• _Description of the task_
Reproduce each of the rows below word for word, leaving nothing out and changing nothing.
[START Dataset]
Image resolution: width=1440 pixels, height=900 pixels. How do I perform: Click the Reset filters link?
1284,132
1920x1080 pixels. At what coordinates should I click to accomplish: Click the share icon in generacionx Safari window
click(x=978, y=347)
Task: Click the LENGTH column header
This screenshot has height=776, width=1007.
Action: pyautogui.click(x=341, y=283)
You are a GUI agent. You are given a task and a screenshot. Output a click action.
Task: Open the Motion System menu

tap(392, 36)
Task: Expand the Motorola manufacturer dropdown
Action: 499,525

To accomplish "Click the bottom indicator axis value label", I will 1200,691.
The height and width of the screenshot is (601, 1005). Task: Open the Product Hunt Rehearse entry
[END Dataset]
• _Task solution_
Image resolution: width=1440 pixels, height=900 pixels. How do I perform: Click the Reset filters link?
1284,132
1920x1080 pixels. At what coordinates should I click to accomplish: Click the share icon in generacionx Safari window
click(x=978, y=347)
Task: Click the LENGTH column header
This screenshot has height=776, width=1007.
Action: pyautogui.click(x=341, y=283)
You are a GUI agent. You are given a task and a screenshot. Output a click action.
Task: Open the Motion System menu

tap(392, 36)
Task: Expand the Motorola manufacturer dropdown
Action: 499,525

To accomplish "Click the bottom indicator axis value label", I will 1200,691.
The height and width of the screenshot is (601, 1005). Task: Open the Product Hunt Rehearse entry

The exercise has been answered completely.